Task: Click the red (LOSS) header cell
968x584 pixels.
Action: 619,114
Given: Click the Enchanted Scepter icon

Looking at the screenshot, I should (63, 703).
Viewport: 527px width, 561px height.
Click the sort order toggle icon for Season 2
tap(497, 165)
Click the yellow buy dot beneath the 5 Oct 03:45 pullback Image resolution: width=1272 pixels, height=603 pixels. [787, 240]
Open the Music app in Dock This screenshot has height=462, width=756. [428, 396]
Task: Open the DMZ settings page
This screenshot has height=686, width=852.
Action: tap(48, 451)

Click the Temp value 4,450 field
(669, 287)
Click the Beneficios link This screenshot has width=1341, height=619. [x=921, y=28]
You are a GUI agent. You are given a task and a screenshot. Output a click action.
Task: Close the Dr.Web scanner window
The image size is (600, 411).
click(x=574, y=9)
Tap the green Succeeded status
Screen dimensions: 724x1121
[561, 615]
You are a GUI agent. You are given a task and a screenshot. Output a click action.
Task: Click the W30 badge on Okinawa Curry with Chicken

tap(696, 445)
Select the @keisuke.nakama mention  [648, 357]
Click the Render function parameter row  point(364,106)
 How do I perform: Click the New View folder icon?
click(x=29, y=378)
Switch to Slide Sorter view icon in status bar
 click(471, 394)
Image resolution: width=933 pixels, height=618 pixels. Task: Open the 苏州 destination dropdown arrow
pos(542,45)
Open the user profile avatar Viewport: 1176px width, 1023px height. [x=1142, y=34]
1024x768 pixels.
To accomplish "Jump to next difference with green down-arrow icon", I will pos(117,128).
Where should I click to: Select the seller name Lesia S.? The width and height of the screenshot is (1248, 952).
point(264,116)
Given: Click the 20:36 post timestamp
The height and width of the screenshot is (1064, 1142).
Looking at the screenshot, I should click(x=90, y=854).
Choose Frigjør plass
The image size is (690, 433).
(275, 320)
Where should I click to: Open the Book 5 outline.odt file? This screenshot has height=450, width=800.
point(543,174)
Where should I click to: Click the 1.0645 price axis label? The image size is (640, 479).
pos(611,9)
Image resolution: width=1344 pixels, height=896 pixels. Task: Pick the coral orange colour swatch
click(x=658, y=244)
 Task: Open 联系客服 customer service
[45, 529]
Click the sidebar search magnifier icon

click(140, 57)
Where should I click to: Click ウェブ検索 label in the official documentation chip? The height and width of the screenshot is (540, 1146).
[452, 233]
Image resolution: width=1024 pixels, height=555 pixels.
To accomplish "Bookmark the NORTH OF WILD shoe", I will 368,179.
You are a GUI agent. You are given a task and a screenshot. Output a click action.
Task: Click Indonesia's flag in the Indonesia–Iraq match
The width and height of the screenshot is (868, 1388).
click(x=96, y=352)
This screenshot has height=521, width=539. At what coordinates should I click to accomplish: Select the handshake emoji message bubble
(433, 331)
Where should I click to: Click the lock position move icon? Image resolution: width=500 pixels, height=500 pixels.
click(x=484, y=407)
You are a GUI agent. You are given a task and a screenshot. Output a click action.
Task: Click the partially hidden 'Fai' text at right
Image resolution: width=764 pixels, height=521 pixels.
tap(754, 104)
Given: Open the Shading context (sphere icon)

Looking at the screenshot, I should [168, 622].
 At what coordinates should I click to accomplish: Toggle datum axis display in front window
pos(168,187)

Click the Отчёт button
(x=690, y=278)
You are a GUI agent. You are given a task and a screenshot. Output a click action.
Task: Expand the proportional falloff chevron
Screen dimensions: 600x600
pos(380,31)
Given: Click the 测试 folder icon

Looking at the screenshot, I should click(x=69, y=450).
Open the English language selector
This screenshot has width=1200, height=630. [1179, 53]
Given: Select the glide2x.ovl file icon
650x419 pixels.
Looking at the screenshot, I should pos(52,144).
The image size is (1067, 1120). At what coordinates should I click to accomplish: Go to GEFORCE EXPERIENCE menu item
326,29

# # # # # # #

### EXERCISE INSTRUCTIONS
Go through the entries above and copy every line containing "will".

### OUTPUT OF THE EXERCISE
To accomplish "Jump to next difference with green down-arrow icon", I will pos(117,128).
To accomplish "Bookmark the NORTH OF WILD shoe", I will 368,179.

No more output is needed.